Firstly, using the XNA Remote Performance Monitor to gather some more detailed information I saw there was a garbage collection quite frequently. Digging into this with the CLR Profiler I noticed a few things allocating frequently per-frame. The 360 collects garbage every time 1MB is allocated, so reducing the allocation to less than 1MB during a stage would keep us free from any GC-related performance problems.
Firstly, the framerate counter was generating with String.Format(), which generates garbage objects. A few object allocations per frame adds up very fast, so avoiding this is vital to keep the next garbage collect away. Caching all the strings to only be recreated when the value changes removed most of the issues from the HUD.
Secondly, a GetMethod() call in the collision resolution was causing an allocation -- given the number of colliding entities this was generating a lot of garbage objects! A simple brute force method of caching collision methods in a Dictionary reduced the need to call GetMethod() more than once for any collision pair type.

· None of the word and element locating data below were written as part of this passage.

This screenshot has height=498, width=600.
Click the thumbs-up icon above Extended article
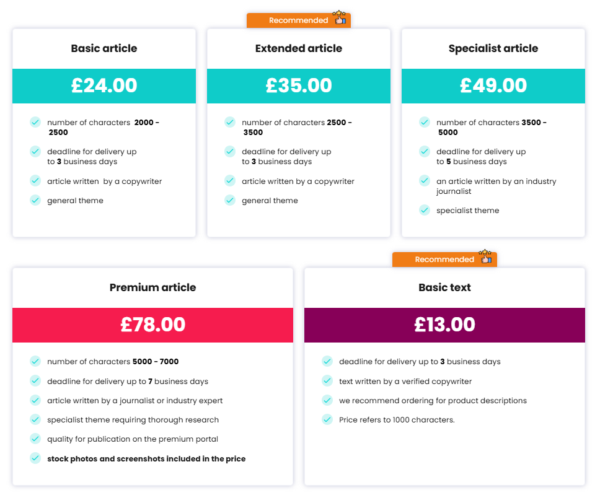coord(340,19)
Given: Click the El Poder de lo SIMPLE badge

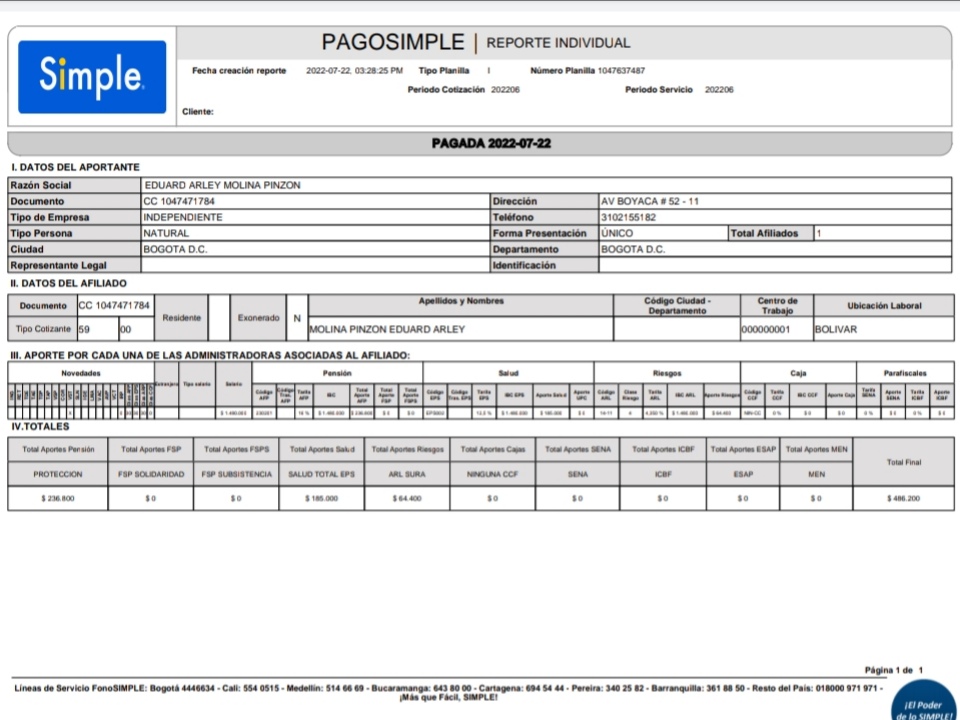Looking at the screenshot, I should point(922,706).
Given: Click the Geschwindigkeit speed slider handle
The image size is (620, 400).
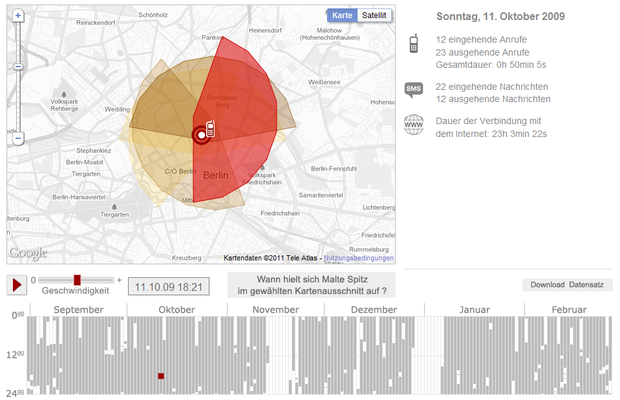Looking at the screenshot, I should tap(76, 280).
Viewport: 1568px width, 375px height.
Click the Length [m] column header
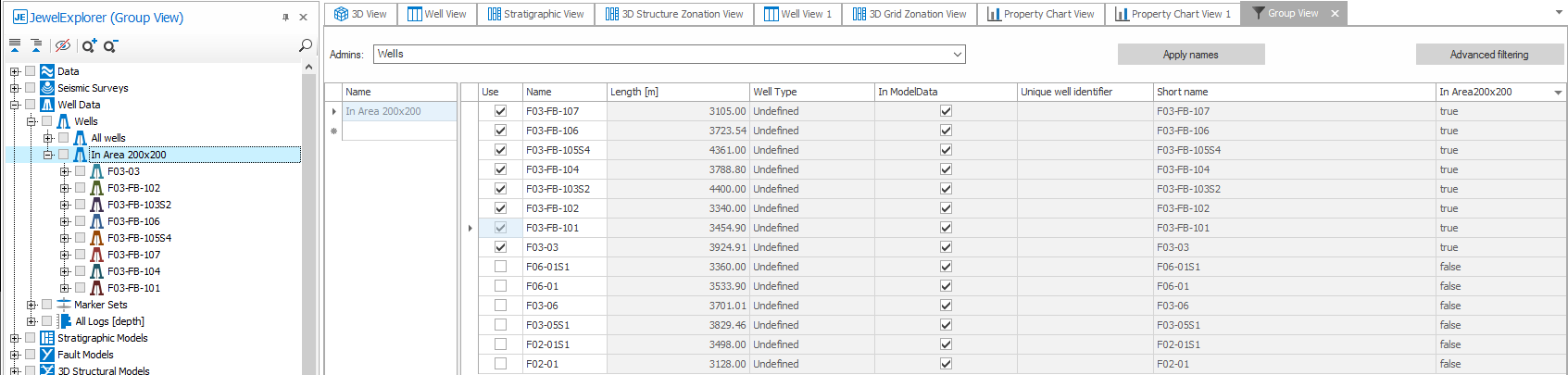[x=677, y=92]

The next target was all of the LINQ usage throughout the codebase. LINQ is significantly slower and allocates a few objects, so keep it far and away from anything running every frame.

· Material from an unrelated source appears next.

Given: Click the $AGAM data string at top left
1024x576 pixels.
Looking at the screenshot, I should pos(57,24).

Using C# and XNA you can easily generate alot of garbage without realizing it. The CLR profiler has a very simplistic interface, but can give you really amazingly detailed data. You can dig through allocations over time, view the entire heap with each allocation showed by type, and you can see who allocated any block of memory. Very useful!
Here is a post of the current histogram showing the allocations over a minute of entering the game and playing a little bit of a stage:
The large noticeable allocations are Texture data, and a large Vertex Buffer and Sprite Vertex allocation by the XNA internal rendering system. Although this shows that alot of the previous unnecessary allocations have been removed, it still shows room for improvement.

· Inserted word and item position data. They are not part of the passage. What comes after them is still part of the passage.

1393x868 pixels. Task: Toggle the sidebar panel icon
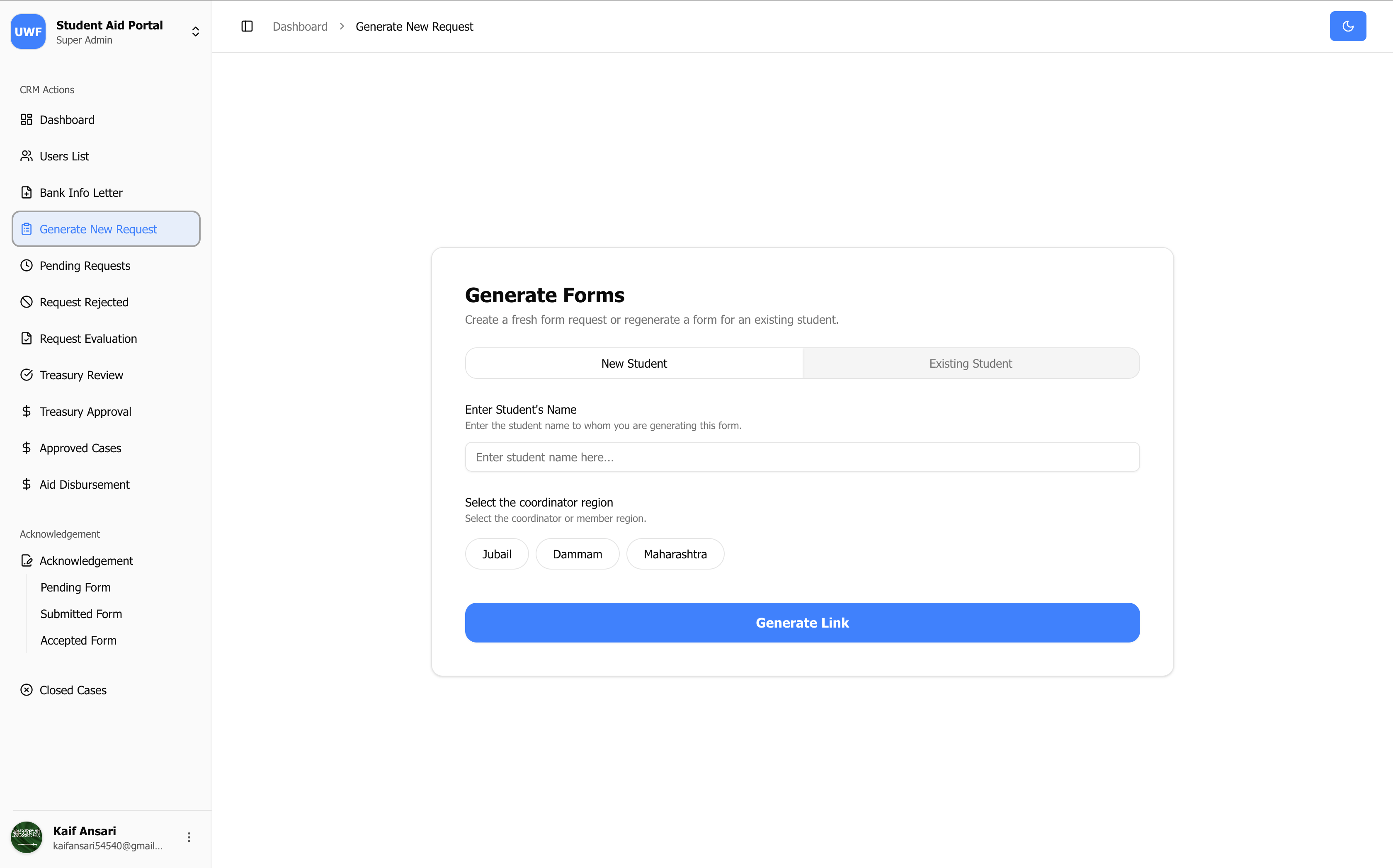[x=247, y=27]
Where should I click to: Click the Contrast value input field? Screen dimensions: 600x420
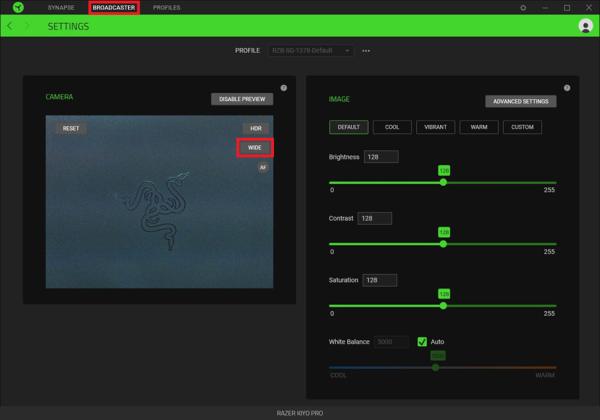pyautogui.click(x=375, y=218)
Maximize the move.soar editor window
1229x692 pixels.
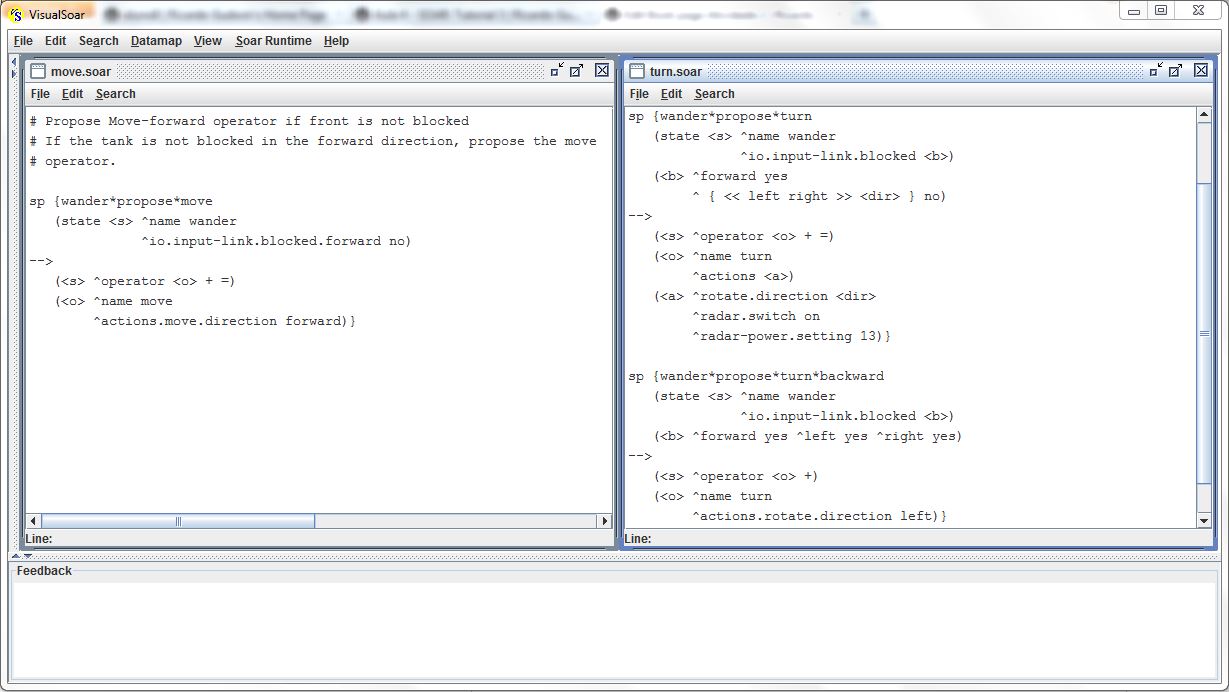click(x=577, y=70)
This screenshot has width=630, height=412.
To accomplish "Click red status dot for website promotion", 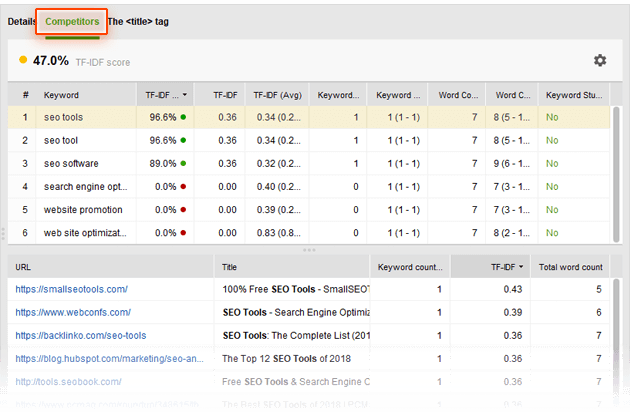I will pos(184,210).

The dictionary of cached collision methods is still rather large -- we can write something to iterate all game entities in the assembly and precache the collision map before the game starts.
Given that there are not so many textures in this game, we can pre-load all of them at the start of the game (and find a way to precache the XNA sprite vertex data too), to keep all those allocations together.
There are better ways to architect your game to never have these sort of GC problems, but if you just want to get things done fast then a few simple things like this can let you keep the GC at bay without spending all of your time writing things that aren't the game itself.